Stranger to Stranger
Some recurring images on Paul Simon‘s new LP: hospitals; insomnia; heaven and the after- life; riots and looting; a character called the Street Angel; wolves; love; God. Just some stuff in the head of a 74-year-old New Yorker, spun casually into art in that sagely, choirboy-cum-everymensch voice. Even Simon’s discourse on the word “motherfucker” – on the irresistible “Cool Papa Bell” – feels nearly Talmudic. “I think, yeah/ The word is ugly, all the same/ Ugly got a case to make,” he sings, pretty as a motherfucker.
That’s not even the funniest bit on Stranger to Stranger, a record that draws together nearly all of the man’s accrued vernacular with seeming effortlessness: the gentle folk of Simon and Garfunkel; the gospel flavor of There Goes Rhymin’ Simon; the percolating Afropop of Graceland; the samba fireworks from The Rhythm of the Saints; the vintage-sample flip ping of 2011’s So Beautiful or So What. His latest continues in the same vein; it’s as inviting, immaculately produced, jokey and unsettled a record as any he has ever made. His sophisticated feel for rhythm – always his secret weapon, even as a folkie – is in full force here, with beats by Italian Afrophile electronic musician Cristiano Crisci (a.k.a. Clap! Clap!) and his own varied, subtle vocal phrasing.

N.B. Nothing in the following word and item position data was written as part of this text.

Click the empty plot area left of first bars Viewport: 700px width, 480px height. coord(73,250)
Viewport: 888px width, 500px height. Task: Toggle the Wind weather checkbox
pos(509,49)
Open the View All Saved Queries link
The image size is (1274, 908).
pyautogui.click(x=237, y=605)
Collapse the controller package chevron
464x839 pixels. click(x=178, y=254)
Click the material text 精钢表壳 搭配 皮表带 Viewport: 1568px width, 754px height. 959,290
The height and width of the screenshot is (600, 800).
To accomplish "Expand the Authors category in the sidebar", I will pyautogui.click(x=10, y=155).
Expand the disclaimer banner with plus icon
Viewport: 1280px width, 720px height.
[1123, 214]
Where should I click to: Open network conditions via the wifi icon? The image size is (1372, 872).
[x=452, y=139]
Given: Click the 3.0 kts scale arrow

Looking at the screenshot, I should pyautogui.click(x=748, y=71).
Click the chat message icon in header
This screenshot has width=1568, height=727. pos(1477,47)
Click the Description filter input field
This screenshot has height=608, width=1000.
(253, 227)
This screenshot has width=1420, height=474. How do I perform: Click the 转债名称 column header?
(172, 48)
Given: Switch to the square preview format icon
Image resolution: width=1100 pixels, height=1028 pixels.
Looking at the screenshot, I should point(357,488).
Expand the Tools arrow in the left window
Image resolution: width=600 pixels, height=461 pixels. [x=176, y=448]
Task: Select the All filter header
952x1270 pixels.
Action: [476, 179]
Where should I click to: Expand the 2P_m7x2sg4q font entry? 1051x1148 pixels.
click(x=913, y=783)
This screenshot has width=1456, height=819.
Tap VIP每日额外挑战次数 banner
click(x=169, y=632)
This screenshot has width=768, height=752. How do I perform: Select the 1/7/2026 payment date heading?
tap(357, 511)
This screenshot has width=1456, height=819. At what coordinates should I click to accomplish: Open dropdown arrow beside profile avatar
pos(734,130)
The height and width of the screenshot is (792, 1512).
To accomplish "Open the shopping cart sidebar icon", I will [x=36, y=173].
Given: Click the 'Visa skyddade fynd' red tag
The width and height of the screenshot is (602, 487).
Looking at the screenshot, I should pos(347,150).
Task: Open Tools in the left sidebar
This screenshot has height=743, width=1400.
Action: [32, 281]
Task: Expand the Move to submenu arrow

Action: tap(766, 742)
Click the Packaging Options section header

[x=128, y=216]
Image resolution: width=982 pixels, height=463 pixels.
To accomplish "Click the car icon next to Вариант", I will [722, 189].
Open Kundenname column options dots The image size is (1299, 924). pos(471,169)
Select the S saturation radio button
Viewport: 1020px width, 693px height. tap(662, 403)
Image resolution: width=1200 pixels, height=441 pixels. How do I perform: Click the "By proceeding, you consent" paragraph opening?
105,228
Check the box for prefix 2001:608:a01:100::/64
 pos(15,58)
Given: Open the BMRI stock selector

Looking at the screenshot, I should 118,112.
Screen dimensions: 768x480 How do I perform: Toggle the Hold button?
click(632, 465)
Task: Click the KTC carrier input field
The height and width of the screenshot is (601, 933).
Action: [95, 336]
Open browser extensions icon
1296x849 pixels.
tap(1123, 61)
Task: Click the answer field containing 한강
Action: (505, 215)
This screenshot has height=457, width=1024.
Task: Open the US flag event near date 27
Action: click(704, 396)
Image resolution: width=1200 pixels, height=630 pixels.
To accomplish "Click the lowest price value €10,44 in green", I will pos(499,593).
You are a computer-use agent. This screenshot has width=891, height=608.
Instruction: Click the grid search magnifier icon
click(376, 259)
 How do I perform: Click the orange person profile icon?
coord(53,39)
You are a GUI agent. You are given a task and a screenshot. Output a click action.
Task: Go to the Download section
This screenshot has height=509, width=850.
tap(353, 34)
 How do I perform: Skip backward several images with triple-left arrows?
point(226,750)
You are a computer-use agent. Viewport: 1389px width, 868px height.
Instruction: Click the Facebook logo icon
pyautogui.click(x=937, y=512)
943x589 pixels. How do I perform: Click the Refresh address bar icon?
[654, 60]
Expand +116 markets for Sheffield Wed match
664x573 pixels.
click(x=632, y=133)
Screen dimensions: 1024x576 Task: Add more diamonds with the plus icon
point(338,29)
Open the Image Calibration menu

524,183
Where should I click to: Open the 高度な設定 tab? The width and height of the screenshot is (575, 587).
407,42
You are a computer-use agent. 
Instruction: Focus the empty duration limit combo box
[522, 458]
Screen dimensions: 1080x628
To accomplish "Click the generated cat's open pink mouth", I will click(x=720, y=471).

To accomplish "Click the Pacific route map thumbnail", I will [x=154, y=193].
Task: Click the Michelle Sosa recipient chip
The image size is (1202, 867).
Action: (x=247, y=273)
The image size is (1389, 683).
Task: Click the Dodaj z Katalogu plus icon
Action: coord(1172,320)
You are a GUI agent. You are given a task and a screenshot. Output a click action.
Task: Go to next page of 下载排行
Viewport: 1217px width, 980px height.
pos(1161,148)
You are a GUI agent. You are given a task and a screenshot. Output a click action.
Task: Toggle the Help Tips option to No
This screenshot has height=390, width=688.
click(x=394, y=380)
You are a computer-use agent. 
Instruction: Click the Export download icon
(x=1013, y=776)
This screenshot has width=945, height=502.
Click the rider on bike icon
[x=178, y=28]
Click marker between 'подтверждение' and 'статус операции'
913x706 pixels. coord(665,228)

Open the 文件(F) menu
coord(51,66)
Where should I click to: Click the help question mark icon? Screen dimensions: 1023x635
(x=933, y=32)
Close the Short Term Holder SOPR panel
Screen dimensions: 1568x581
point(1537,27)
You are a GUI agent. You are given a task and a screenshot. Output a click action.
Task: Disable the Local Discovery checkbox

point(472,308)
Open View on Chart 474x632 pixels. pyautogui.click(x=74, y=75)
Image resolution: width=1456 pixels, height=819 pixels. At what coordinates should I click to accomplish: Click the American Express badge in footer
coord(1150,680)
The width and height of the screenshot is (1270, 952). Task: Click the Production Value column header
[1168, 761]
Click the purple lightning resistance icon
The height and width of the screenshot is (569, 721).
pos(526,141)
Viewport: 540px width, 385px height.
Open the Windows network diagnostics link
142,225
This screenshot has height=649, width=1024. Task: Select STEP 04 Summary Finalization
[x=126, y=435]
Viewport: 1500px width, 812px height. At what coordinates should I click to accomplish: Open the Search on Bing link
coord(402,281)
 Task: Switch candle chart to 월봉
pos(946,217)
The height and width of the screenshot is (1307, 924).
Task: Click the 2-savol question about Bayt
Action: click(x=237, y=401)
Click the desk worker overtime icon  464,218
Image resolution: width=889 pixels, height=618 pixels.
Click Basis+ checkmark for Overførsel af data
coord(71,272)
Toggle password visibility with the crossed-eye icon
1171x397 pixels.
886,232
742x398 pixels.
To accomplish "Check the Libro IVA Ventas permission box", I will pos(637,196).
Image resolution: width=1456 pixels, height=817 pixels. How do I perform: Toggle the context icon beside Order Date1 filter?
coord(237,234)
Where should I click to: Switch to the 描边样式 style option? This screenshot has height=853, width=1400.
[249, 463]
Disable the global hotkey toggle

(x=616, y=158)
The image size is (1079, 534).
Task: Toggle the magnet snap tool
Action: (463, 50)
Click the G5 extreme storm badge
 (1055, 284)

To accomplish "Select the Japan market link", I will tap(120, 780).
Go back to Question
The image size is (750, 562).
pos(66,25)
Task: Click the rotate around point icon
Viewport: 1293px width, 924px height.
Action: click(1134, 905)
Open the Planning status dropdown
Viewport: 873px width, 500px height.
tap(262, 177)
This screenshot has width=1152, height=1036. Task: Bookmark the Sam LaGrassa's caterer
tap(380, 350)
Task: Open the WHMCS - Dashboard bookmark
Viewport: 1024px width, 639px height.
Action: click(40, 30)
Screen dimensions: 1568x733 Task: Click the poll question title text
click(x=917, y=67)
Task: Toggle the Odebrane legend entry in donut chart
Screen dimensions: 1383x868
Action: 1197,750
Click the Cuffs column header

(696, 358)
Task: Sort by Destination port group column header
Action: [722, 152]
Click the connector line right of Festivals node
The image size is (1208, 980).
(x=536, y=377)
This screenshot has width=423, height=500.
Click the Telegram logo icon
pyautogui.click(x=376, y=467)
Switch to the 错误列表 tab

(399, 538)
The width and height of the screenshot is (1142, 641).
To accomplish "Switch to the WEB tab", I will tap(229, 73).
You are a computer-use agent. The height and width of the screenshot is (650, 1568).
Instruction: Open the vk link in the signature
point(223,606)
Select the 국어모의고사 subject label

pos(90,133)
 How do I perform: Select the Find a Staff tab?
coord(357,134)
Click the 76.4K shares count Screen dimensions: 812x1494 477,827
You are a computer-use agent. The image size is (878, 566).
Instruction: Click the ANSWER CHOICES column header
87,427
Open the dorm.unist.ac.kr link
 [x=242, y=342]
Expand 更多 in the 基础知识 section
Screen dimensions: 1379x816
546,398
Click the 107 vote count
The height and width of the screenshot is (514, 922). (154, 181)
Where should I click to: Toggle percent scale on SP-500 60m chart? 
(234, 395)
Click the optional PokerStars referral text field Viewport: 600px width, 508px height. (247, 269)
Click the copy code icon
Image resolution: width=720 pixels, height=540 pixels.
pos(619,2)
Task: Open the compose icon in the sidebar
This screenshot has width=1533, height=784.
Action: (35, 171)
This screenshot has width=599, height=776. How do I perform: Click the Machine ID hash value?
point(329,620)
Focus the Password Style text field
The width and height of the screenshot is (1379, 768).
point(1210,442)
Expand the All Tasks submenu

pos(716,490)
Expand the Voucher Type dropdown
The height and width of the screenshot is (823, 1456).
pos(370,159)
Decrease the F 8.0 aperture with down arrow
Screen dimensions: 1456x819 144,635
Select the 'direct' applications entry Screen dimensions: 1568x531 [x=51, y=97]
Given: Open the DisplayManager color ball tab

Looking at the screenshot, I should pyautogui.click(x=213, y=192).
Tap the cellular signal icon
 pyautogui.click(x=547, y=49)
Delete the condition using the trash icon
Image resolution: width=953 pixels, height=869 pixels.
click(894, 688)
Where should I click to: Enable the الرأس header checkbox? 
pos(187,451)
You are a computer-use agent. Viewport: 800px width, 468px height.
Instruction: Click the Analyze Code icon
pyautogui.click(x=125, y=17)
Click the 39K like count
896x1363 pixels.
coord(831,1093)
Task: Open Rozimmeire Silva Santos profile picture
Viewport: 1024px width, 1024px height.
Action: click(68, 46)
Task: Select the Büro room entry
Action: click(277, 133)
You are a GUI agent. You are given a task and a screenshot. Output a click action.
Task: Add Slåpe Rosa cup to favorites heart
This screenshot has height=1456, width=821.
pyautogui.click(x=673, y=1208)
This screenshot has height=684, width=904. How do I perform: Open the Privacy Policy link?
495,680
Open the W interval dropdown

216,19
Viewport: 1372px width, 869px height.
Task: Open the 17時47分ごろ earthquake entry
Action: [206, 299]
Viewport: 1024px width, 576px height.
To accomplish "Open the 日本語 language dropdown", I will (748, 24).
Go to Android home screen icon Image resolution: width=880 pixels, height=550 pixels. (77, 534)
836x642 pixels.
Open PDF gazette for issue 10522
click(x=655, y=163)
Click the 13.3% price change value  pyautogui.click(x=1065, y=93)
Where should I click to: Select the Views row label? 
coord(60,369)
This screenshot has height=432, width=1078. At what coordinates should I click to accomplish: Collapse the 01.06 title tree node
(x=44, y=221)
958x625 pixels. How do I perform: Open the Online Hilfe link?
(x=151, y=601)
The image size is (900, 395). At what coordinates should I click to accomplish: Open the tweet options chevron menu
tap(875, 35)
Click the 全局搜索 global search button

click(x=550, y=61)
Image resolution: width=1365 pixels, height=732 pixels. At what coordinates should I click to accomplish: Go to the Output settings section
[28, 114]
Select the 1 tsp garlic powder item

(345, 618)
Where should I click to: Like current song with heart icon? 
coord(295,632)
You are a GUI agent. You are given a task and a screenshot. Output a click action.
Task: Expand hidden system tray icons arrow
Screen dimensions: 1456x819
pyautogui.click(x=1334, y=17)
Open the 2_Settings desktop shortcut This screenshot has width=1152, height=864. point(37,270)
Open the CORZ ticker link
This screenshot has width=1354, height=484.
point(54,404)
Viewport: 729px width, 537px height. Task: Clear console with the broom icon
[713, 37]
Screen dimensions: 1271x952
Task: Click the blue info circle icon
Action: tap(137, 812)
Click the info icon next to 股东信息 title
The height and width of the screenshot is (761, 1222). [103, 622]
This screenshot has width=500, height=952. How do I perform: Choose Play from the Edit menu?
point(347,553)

Stranger to Stranger’s comic high point comes straight out of the gate on “The Werewolf,” a tall tale about a middling Midwesterner whose wife kills him with a sushi knife, then shops for heavenly, or perhaps purgatorial, real estate. “Most obits are mixed reviews,” Simon notes. “Wristband” is similar, whimsical storytelling jumpcutting into something darker. It begins with an amusing enactment of a musician locked out of his own show. Suddenly, the title becomes a metaphor for class war: “The riots started slowly,” Simon sings soberly, “with the homeless and the lowly.” There’s no cheap resolution between the two elements; they just sit there, cognitive dissonance over boogaloo brass and a funky acoustic bass line.
As on most of his recordings, Simon explores new musical territory alongside the familiar. Besides Clap! Clap!’s earthy grooves, he draws on the sounds of iconoclastic avant-garde composer Harry Partch. On the final track, “Insomniac’s Lullaby,” cloud-chamber bowls, chromelodeon, zoomoozophone and bowed marimba pullulate like cosmic carpenter ants beneath Simon’s acoustic guitar and voice, as he sings of lying alone in bed with his fears. “We’ll eventually all fall asleep,” Simon concludes – true, of course, in both the immediate and existential sense. It’s a grace-note glimpse of the infinite, from a man who seems in no rush to get there.